Голос синьора охрип от стонов, но никто бы и не услышал криков, когда жадный шут, обезумев окончательно, распинал его на кровати, все шире и шире пытаясь раздвинуть податливые колени, все глубже падая в ярко-красное пламя, искры которого словно окутали обоих, сплавляя воедино.

Синьор очнулся на рассвете, но плотные шторы не пускали ни одного луча, и он не сразу понял, где находится. Он не чувствовал своего тела, словно налитое свинцом, оно утопало в перинах, но стоило ему пошевелить одним пальцем, как по венам словно прошлись молнии; остатки жаркой сладости наполняли кровь, и вот он уже стал казаться себе легче пуха. Синьор поднял одну руку, привыкая к новым чудесным ощущениям, потом двинул второй и вдруг понял, что его ложе занято еще кем-то.

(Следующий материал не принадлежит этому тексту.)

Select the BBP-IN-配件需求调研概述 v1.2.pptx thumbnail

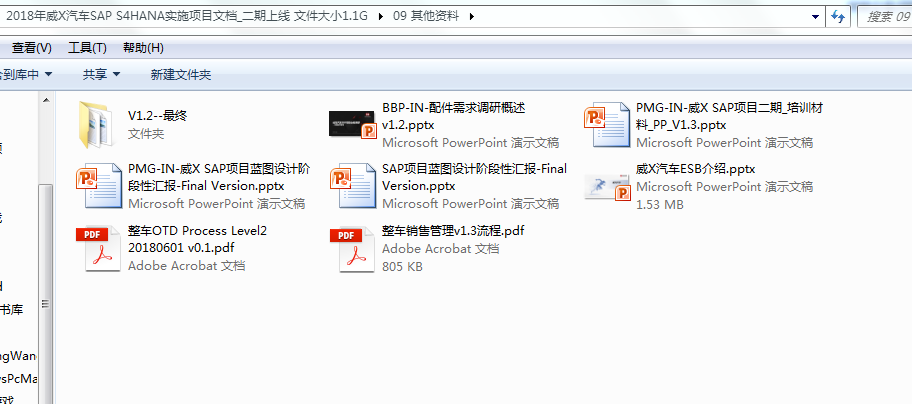352,123
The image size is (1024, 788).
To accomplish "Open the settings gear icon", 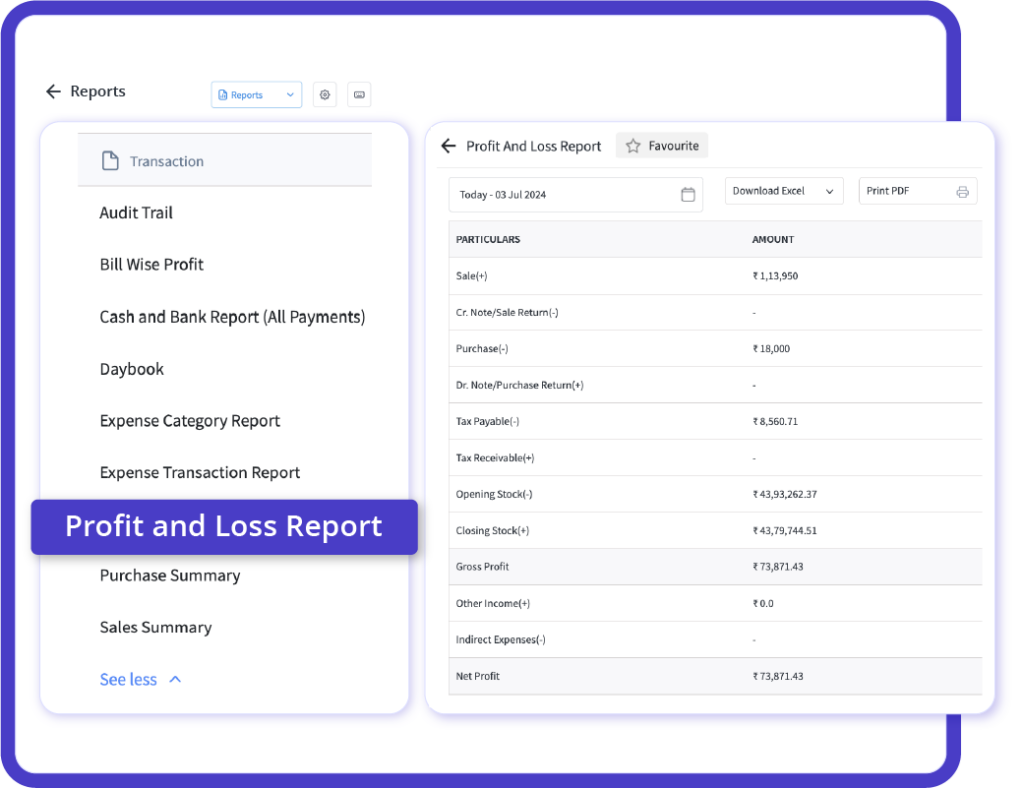I will (x=324, y=94).
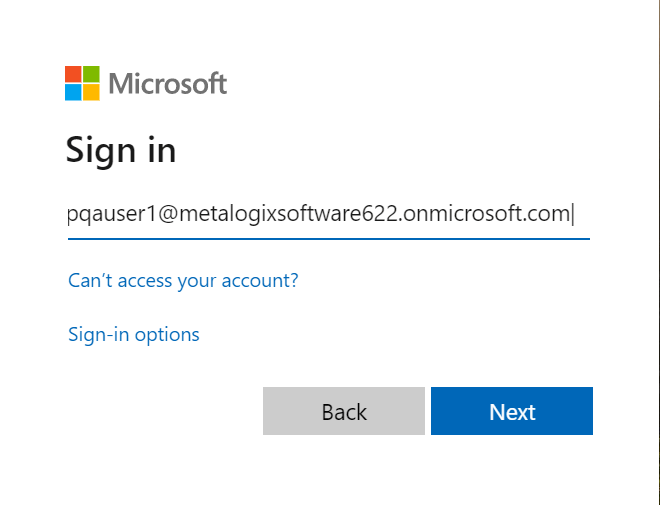This screenshot has width=660, height=505.
Task: Open "Can't access your account?" link
Action: coord(183,280)
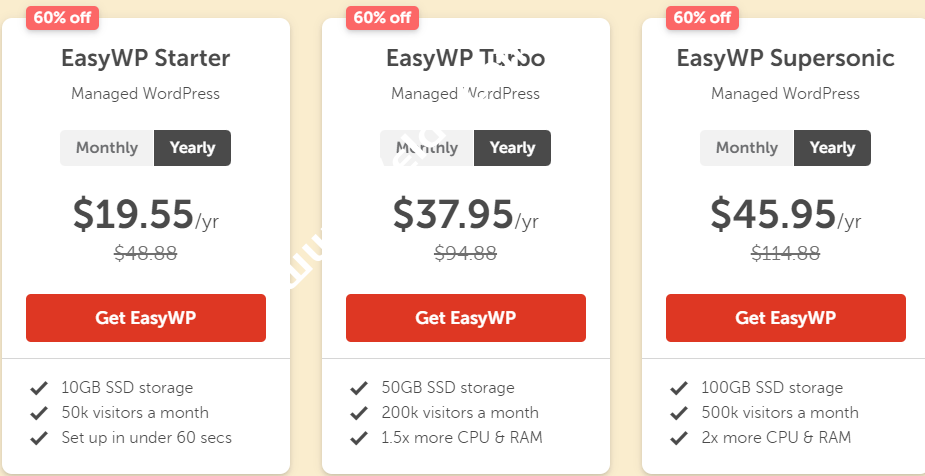Screen dimensions: 925x476
Task: Select Yearly billing for EasyWP Supersonic
Action: click(832, 148)
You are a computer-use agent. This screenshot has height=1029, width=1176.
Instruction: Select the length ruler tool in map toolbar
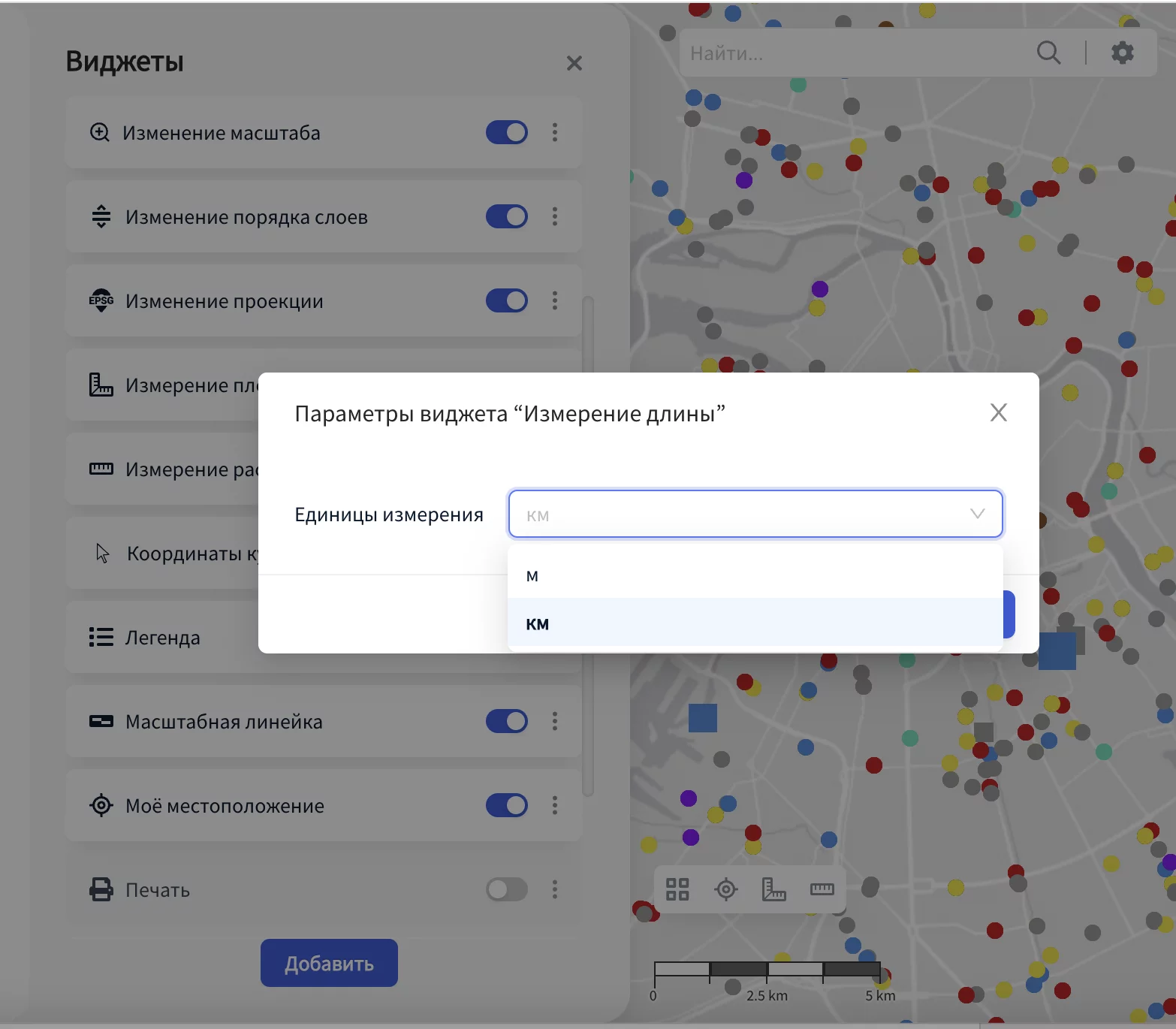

Но испуга не было, искры блаженства то и дело пробегали по коже, и сам не понимая, почему не кричит и не зовет прислугу, он выбрался из кровати и осторожно подошел к окну.
От тяжелой портьеры веяло холодом, это отрезвило синьора. Осознание приходило медленно, ледяные камни пола забирали его тепло, и когда дрожь взяла вверх, он с ужасом оглянулся на свою постель.
Ни простыни, ни его изорванная одежда, ни он сам больше не были белоснежными. Повсюду расцветали пошлые розы, и кожу то покалывало от их шипов, то ласкало лепестками. Боль от уколов и наслаждение от ласк смешивало чувства, переворачивая мир вокруг, тело его помнило весь ночной трепет, подавляя стыд, о котором говорил разум.
Юный синьор вдохнул глубже и опустился обратно в постель. Ноги замерзли, и его тянуло в тепло перин.
Бывший раб по-хозяйски впустил его под одеяло, и синьор послушно забрался в жаркие силки, из которых ему уже не суждено было выбраться.